Pippo Callipo è un imprenditore calabrese famoso per il suo tonno ma anche per essere uno dei simboli della Calabria che non si piega alla ‘ndrangheta e che riesce comunque ad avere successo.
Una bella figura indubbiamente e, come spesso capita, un simbolo che a un certo punto viene chiamato/sente il bisogno di portare la sua esperienza nella cosa pubblica. E’ accaduto altre volte, talvolta bene, talvolta male.
Callipo dunque non è nè il primo nè scommettiamo l’ultimo imprenditore che, ad un certo punto, si candida a governare una regione. Lo fa appoggiato da una coalizione piuttosto eterogenea che tiene dentro Italia dei Valori e Radicali e, si dice, una bella parte di scontenti del PD (tanto che il vincitore delle primarie calabresi del PD, Loiero, gli aveva subito offerto la vicepresidenza). Ma quale che sia la sua sorte elettorale Pippo Callipo è in campagna elettorale e, si sa, le campagne elettorali costano.
Quello dei costi della politica è un tema annoso, spesso trattato con superficialità e populismo, perso tra troppe leggi non chiare e un modo di fare, diciamo, piuttosto casual di tutti i soggetti implicati. Insomma per capirci la rendicontazione delle spesse è spesso una formalità a fronte di un “sommerso” enorme e , sia per mancanza di adeguate detrazioni fiscali sia perchè in Italia la pubblicità non piace, le contribuzioni alle campagne elettorali restano quasi sempre sconosciute.
Un tema serio in cui pochi, spesso i radicali, provano a fare qualcosa di concreto, per esempio l’anagrafe dei compensi degli amministratori pubblici.
Insomma in questo guazzabuglio il buon Callipo se ne esce con l’affermazione che la sua campagna elettorale sarà interamente finanziata da sè medesimo. E, in un intervista questa mattina, prevede una spesa di 300.000 Euro per la sua campagna.
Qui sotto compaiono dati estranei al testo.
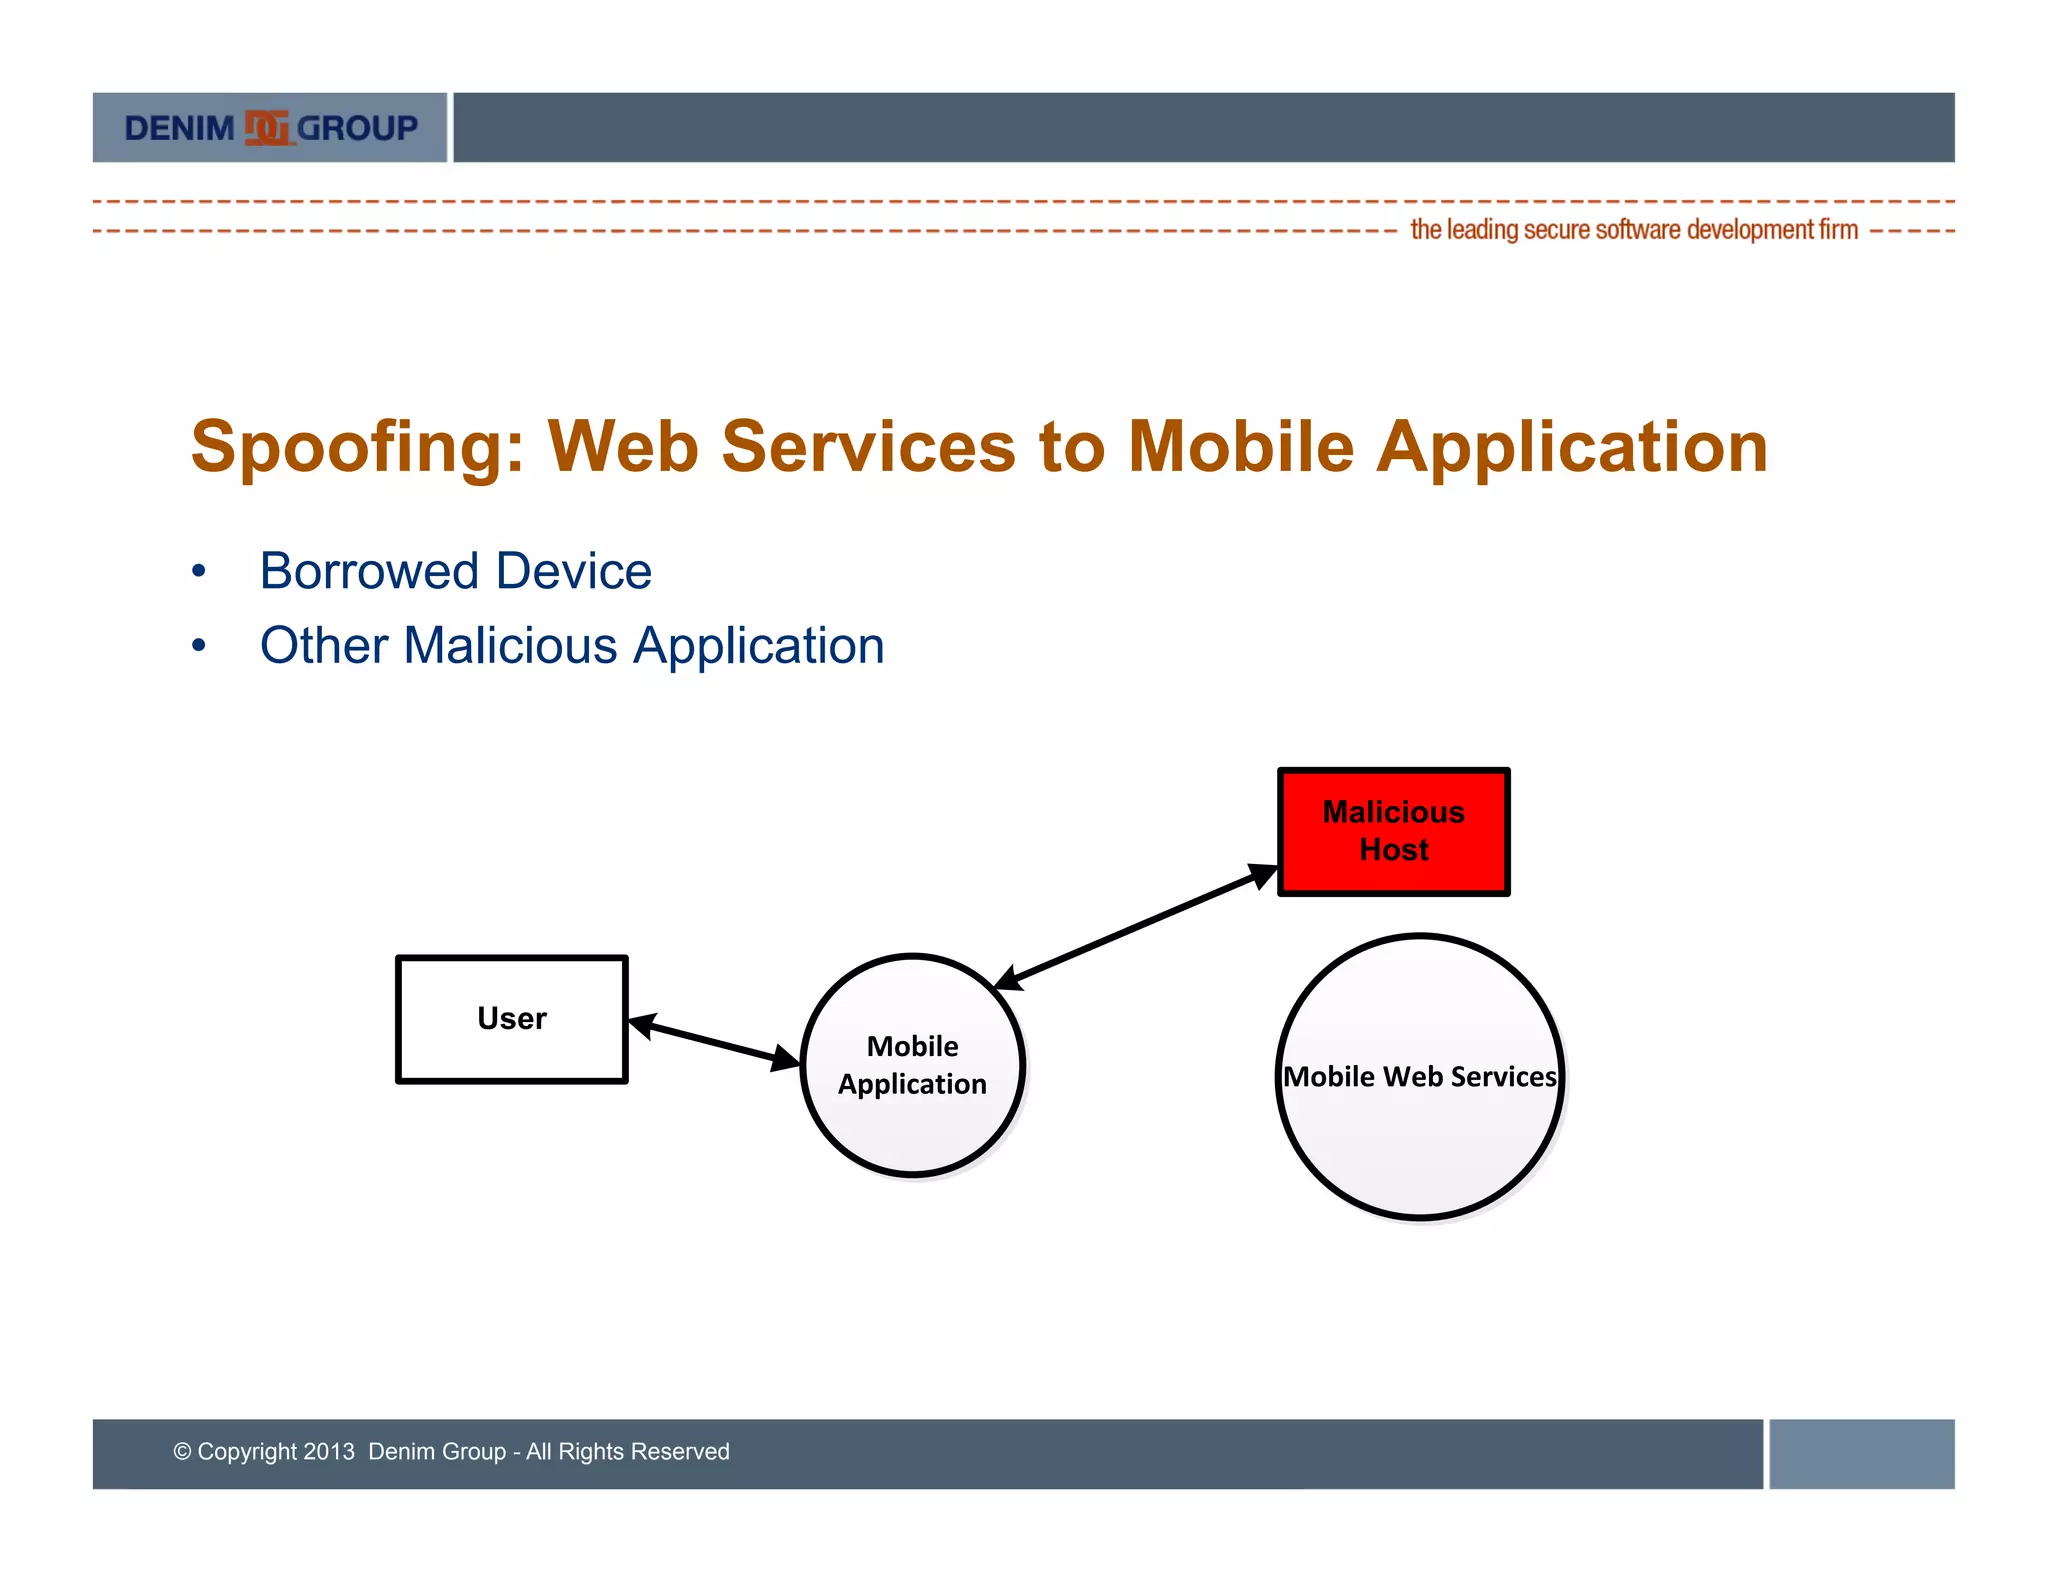The image size is (2048, 1582).
Task: Click the red Malicious Host box
Action: click(1393, 831)
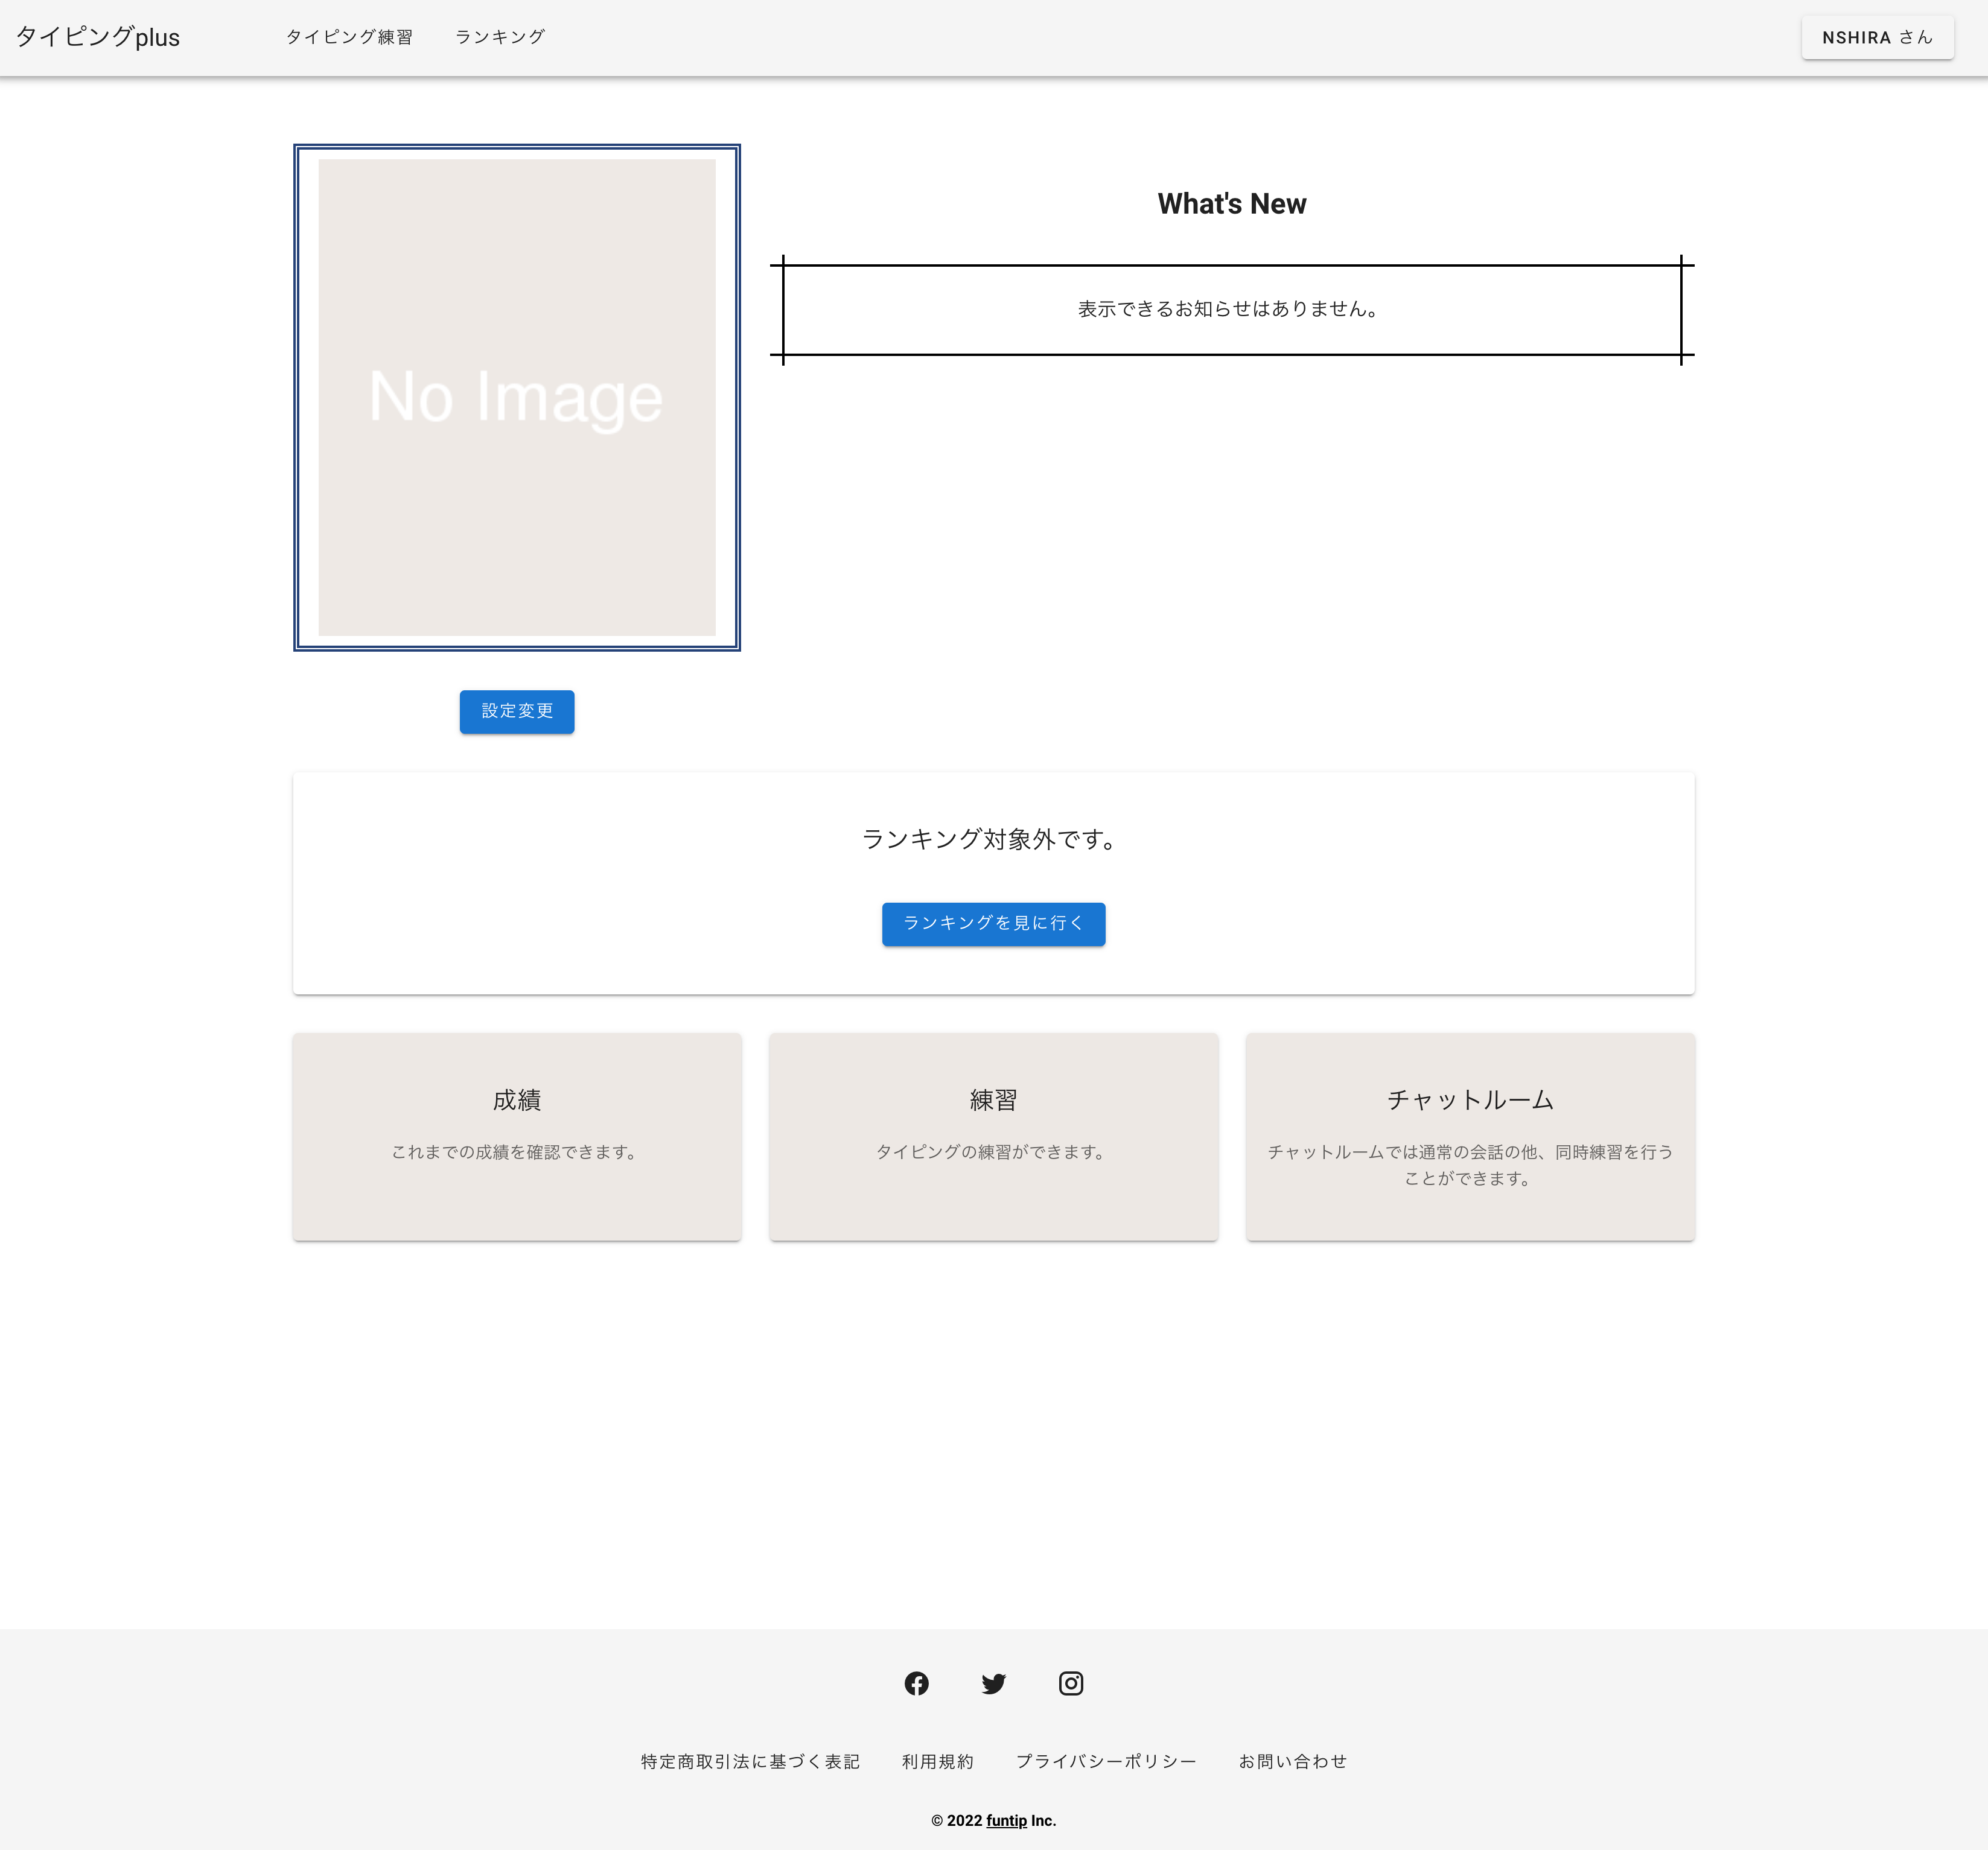1988x1850 pixels.
Task: Open 特定商取引法に基づく表記 footer link
Action: [x=750, y=1761]
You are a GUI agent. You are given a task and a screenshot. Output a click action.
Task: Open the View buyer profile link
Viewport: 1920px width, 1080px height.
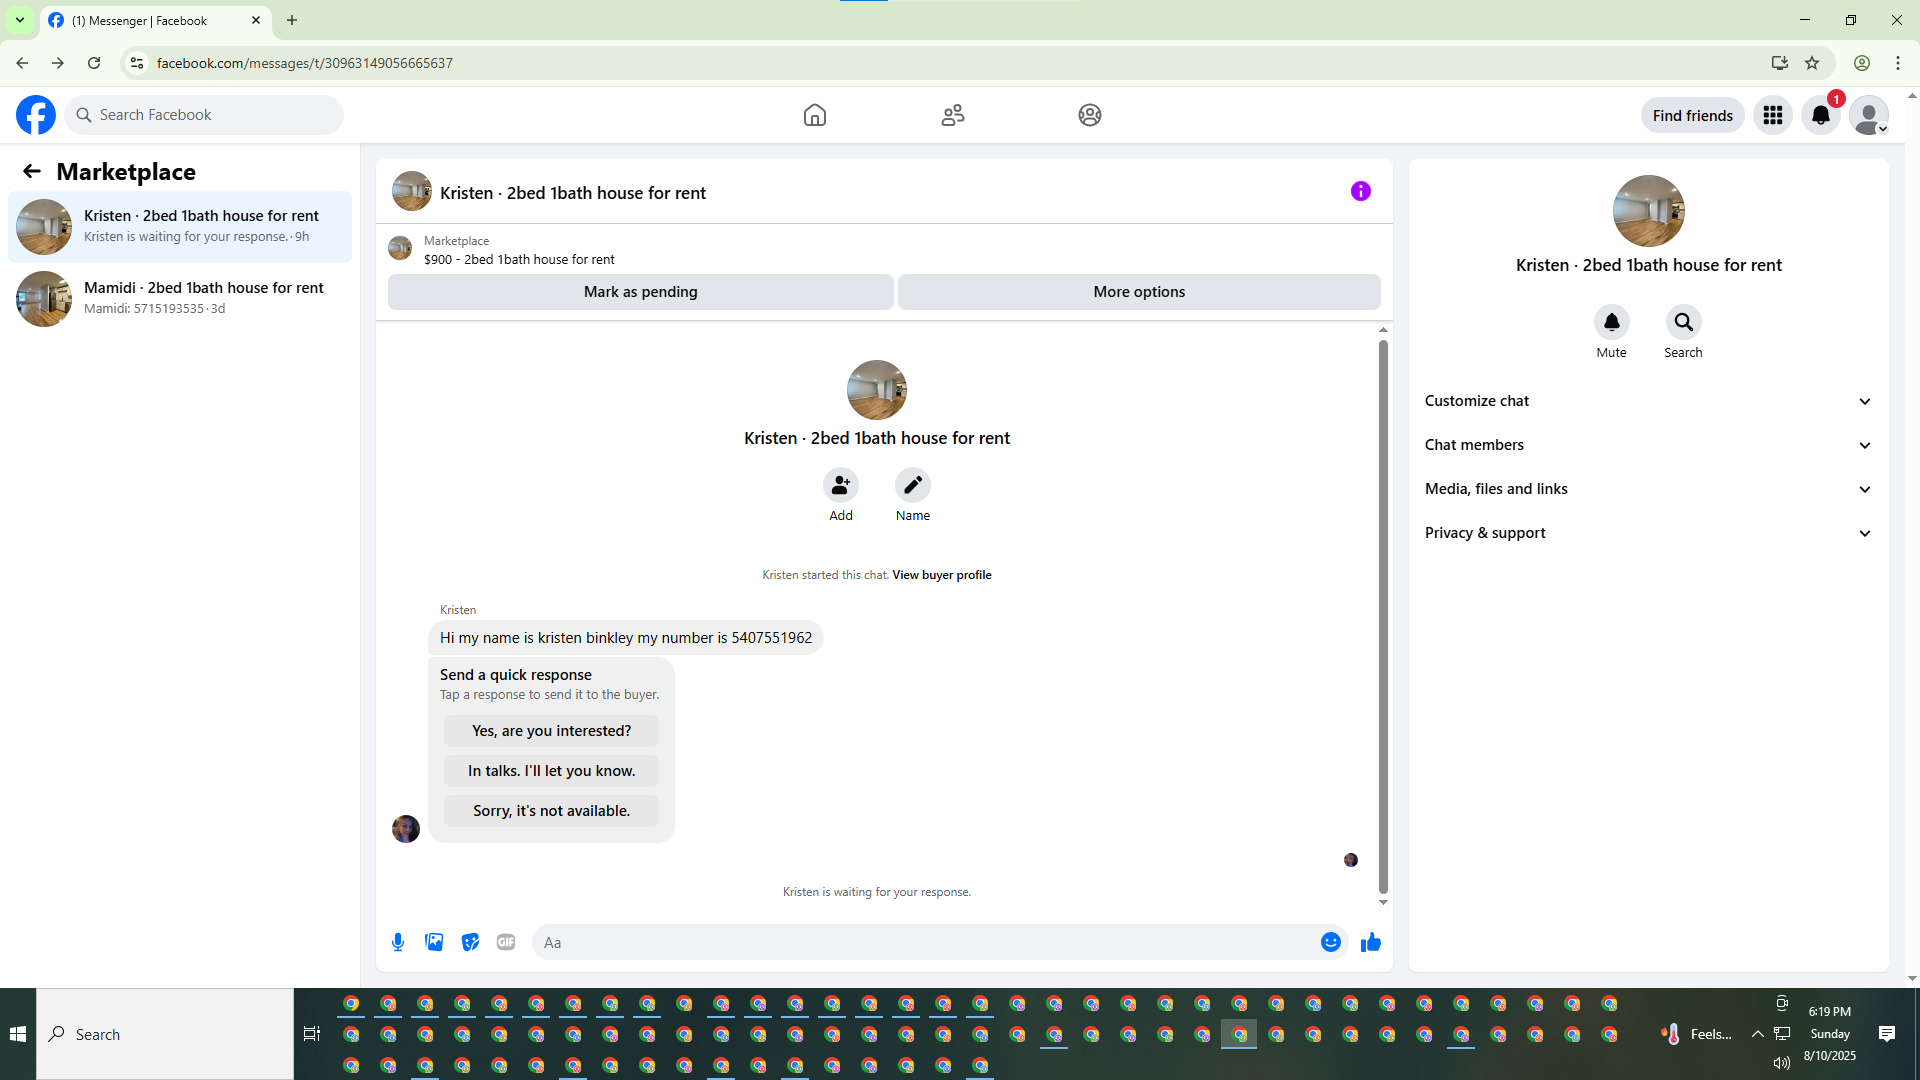(941, 575)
Callipo giustifica questa scelta dicendo che in questo modo sarà più libero e non avrà pressioni né “doveri di riconoscenza” verso chi lo ha finanziato. E fin qui tutti, di primo acchito, abbiamo pensato che, in una terra collosa come la Calabria, questo non possa che essere un bene. Ma poi, se ci fermiamo a riflettere ci appare subito un’enorme mostruosità.
Cioè, se il modello Callipo fosse l’unico modo di poter far politica onestamente e liberamente, l’accessibilità alle cariche pubbliche sarebbe appannaggio solo di un parte minima (direi infinitesimale) della popolazione italiana, cioè di quelli che possono permettersi di “far transitare dal proprio conto corrente a quello del comitato elettorale” (il virgolettato è di Callipo) 300.000 € senza alcun problema.
E gli altri? per esclusione sarebbero tutti dei mafiosi o dei prestanome di questi ultimi.
La differenza tra il populismo e la democrazia liberale sta tutta qui. I primi ammantano di democrazia una progressiva limitazione delle libertà effettive, reali, della popolazione; i secondi immaginano regole chiare e comportamenti trasparenti che fanno sì, attraverso la pubblicità, che se qualcuno riceva un contributo da qualcun’altro lo dichiari, lo esponga al giudizio e sia libero non per proprie risorse ma perchè la forza della collettività e del “sistema” lo rendono libero.